Everything from the line containing "Click the Hex View-1 tab icon" to the last line of the material below must be retyped exactly, both ends included; skip the pictures.

☆ ☆ ☆

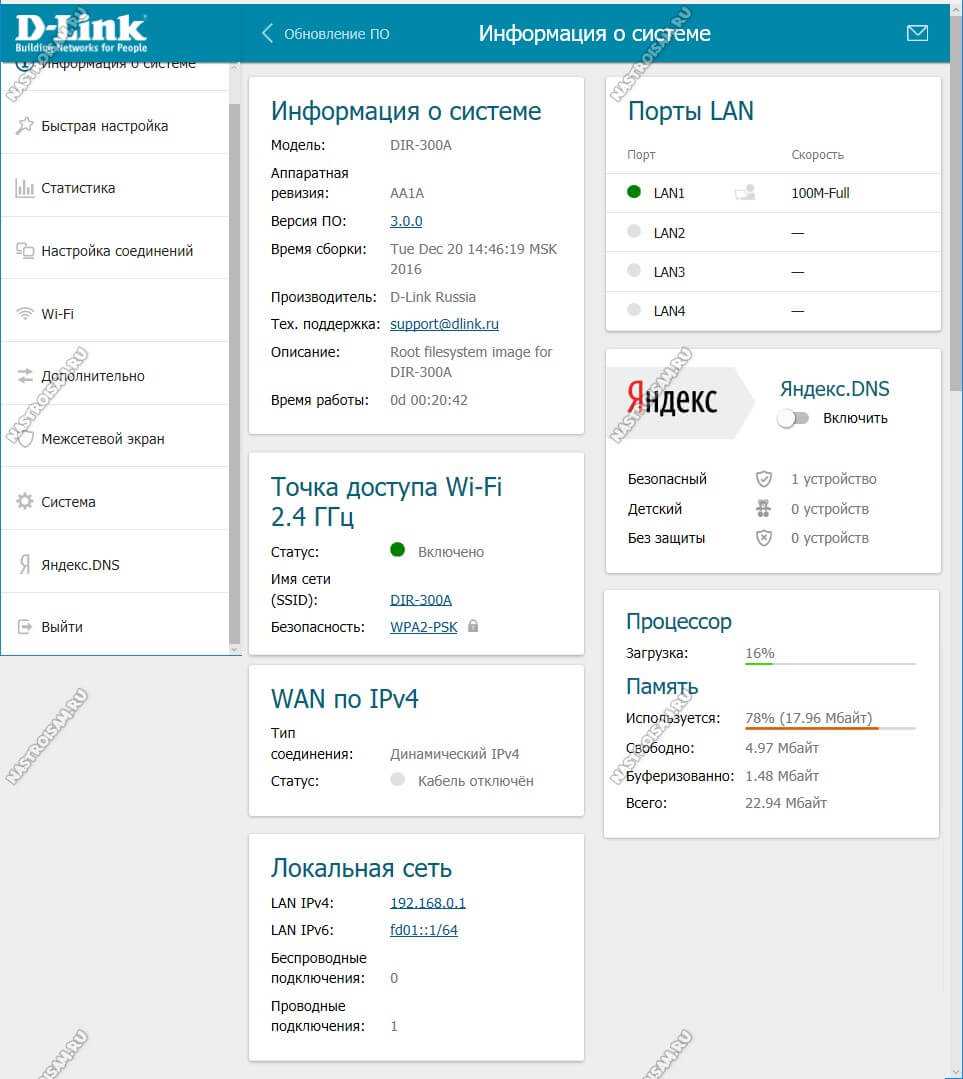Click the sidebar vertical scrollbar
This screenshot has width=963, height=1079.
[234, 370]
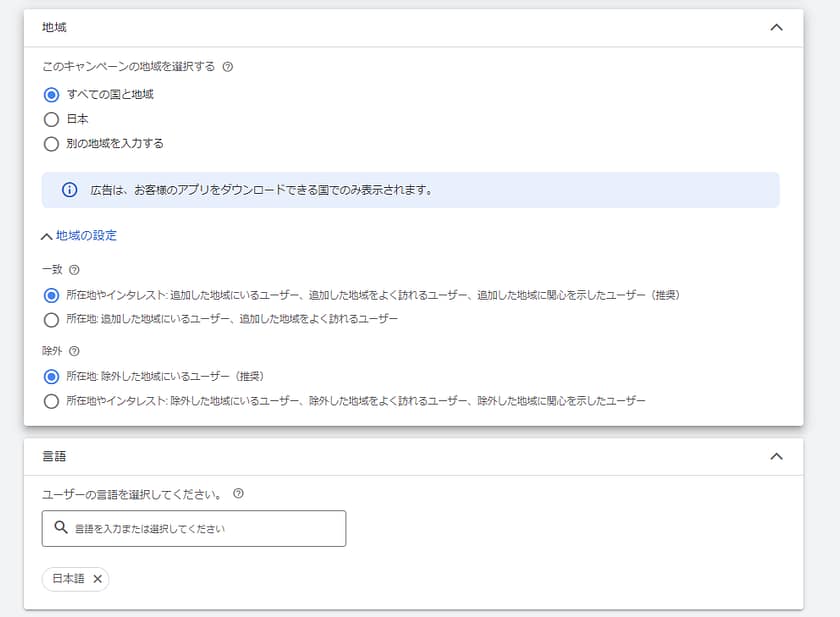The width and height of the screenshot is (840, 617).
Task: Click help icon next to このキャンペーンの地域を選択する
Action: (228, 67)
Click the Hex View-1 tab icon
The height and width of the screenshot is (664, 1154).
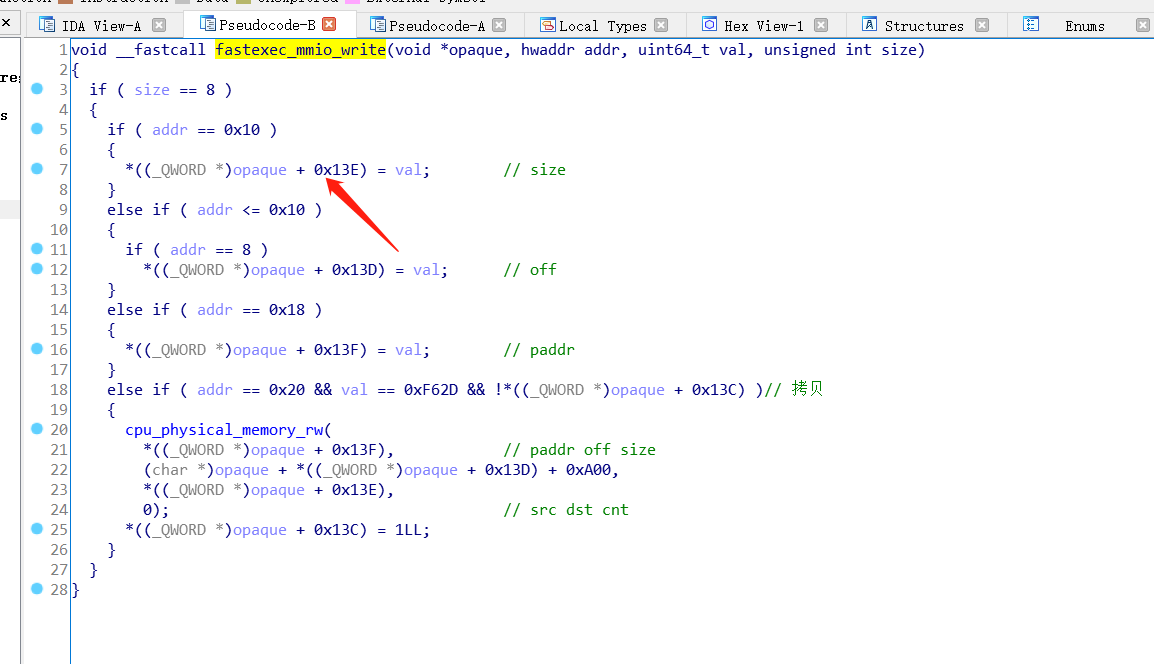point(709,25)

☆ ☆ ☆

Output of the exercise —
Click the Hex View-1 tab icon
The height and width of the screenshot is (664, 1154).
point(709,25)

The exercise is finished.